Judge in Mississippi to allow execution despite suit over drugs

JACKSON, Miss. — A federal judge has ruled that he will not block Mississippi from carrying out next week’s execution of an inmate who is suing the state over its use of three drugs for lethal injections.

Thomas Edwin Loden Jr., 58, faces execution next Wednesday. U.S. District Judge Henry Wingate handed down a ruling late Wednesday, saying the execution can happen even while the lawsuit is pending.

Loden has been on death row since 2001, when he pleaded guilty to capital murder, rape and four counts of sexual battery against a 16-year-old girl.

Attorneys for the Roderick & Solange MacArthur Justice Center sued the Mississippi prison system on behalf of two death row inmates in 2015, saying the state’s lethal injection protocol is inhumane. Loden and two other Mississippi death row inmates later joined as plaintiffs.

Mississippi carried out its most recent execution in November 2021, and that was the state’s first in nine years.

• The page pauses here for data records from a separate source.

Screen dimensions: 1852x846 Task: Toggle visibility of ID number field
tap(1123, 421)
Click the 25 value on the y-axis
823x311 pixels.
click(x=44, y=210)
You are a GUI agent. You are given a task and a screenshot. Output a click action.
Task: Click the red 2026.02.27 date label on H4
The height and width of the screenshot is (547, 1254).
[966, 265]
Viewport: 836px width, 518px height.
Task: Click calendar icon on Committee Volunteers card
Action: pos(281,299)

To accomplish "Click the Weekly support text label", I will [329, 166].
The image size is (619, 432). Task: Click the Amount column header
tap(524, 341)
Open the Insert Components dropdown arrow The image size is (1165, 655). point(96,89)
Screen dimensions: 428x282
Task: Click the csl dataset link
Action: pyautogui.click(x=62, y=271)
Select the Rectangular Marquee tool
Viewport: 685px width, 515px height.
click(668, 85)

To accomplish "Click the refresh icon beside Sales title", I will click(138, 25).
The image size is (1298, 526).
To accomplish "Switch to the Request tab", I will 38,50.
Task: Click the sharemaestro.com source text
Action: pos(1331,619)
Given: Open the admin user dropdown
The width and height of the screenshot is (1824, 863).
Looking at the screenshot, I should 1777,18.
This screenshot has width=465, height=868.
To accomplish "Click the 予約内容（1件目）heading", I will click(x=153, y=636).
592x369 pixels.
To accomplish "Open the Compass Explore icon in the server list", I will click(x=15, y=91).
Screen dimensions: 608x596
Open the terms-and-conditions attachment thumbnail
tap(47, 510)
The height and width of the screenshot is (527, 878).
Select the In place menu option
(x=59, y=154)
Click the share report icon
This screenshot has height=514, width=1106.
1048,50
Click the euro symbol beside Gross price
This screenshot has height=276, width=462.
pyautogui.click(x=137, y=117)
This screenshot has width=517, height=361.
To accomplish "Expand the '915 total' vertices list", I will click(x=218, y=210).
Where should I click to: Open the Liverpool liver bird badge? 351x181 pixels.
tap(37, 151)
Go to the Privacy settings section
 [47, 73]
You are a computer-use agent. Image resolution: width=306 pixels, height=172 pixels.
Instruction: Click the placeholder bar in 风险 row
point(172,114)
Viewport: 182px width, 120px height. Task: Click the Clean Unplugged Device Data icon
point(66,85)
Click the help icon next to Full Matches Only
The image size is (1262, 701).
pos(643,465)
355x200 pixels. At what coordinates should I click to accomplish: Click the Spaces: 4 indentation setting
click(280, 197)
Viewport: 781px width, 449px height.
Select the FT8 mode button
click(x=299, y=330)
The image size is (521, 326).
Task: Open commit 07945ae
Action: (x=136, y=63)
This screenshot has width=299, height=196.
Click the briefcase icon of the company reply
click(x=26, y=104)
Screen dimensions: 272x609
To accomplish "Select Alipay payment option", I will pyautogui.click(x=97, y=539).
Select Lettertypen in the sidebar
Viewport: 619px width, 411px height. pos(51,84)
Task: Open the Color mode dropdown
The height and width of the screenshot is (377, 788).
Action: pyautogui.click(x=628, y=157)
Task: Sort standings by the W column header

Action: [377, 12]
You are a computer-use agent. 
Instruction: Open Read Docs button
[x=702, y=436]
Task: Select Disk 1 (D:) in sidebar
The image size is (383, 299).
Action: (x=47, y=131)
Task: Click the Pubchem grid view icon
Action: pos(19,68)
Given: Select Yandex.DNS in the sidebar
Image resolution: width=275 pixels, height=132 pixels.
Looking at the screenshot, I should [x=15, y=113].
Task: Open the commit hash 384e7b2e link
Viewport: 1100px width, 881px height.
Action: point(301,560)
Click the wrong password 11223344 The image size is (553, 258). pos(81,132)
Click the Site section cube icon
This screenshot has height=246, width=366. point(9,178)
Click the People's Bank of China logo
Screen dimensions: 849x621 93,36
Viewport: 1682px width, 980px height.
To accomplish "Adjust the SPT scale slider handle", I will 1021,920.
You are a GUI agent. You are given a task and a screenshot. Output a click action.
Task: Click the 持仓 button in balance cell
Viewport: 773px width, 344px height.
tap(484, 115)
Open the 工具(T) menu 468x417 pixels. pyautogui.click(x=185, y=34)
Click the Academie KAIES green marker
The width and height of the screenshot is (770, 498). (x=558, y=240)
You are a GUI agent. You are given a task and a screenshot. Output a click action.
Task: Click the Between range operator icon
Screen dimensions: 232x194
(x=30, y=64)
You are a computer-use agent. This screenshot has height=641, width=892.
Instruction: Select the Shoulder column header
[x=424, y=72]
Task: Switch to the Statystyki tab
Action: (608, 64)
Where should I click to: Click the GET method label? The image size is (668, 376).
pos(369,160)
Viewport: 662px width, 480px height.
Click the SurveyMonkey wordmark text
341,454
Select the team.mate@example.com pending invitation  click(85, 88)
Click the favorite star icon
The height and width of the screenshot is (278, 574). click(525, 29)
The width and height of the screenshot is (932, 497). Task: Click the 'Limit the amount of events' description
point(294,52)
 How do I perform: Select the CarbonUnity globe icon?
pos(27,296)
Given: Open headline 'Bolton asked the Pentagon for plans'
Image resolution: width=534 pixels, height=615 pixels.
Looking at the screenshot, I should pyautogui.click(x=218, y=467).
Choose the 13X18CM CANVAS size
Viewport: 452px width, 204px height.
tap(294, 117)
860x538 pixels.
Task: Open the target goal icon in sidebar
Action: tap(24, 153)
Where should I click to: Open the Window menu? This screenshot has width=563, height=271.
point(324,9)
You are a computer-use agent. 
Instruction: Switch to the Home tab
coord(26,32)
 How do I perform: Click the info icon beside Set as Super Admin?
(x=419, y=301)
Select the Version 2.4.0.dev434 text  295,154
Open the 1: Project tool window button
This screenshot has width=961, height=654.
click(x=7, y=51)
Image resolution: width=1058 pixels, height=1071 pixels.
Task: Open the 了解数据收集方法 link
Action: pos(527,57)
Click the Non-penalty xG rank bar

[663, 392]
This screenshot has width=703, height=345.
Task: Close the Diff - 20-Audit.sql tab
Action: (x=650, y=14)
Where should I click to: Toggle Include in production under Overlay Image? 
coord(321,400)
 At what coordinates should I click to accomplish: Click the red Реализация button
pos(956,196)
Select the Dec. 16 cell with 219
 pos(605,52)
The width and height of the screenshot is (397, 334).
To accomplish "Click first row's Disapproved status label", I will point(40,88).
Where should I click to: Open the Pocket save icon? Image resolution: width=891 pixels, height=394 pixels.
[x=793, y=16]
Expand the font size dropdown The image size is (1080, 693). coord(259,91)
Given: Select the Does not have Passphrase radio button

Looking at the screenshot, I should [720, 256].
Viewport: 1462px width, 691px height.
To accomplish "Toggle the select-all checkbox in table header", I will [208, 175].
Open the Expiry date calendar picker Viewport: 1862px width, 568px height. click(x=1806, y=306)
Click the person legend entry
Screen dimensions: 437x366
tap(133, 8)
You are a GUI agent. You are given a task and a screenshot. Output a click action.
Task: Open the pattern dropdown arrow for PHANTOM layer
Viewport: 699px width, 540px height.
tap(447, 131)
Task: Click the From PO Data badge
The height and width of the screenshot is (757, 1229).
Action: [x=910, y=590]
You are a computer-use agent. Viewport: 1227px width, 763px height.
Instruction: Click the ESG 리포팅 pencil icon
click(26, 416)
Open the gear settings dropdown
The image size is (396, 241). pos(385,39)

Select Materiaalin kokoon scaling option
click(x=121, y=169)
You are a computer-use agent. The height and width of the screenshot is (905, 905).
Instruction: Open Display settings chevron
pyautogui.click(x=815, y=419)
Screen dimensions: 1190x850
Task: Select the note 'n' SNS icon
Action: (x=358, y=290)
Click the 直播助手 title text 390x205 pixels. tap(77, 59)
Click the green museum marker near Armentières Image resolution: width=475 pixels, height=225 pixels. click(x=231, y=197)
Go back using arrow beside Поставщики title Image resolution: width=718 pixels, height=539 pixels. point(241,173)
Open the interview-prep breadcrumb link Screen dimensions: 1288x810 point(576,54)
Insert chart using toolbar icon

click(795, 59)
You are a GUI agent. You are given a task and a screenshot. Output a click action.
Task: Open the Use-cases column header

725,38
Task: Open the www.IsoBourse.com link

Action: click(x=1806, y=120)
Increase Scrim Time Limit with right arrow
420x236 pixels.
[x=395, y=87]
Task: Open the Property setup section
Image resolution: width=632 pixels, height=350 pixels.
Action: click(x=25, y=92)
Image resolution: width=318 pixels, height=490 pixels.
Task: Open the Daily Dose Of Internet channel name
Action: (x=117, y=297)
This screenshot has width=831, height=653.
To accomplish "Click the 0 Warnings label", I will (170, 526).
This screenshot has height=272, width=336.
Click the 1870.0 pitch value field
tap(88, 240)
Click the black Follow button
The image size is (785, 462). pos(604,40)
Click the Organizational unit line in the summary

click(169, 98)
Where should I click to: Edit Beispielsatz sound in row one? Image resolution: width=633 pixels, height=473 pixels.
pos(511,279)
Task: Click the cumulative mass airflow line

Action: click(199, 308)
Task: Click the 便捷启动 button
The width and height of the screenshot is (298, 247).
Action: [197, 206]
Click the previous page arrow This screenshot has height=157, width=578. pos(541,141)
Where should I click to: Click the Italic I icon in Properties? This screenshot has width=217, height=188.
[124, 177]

The Mississippi Department of Corrections revealed in court papers in July 2021 that it had acquired three drugs for the lethal injection protocol: midazolam, which is a sedative; vecuronium bromide, which paralyzes the muscles; and potassium chloride, which stops the heart.

Corrections Commissioner Burl Cain said the drugs listed in the court records were the ones used for the execution in 2021. He would not say where the department obtained them. Cain said in a sworn statement Nov. 30 that the state has sufficient quantities of the three drugs for another execution.

Mississippi and several other states have had trouble finding drugs for lethal injections in recent years since pharmaceutical companies in the United States and Europe began blocking the use of their drugs for executions.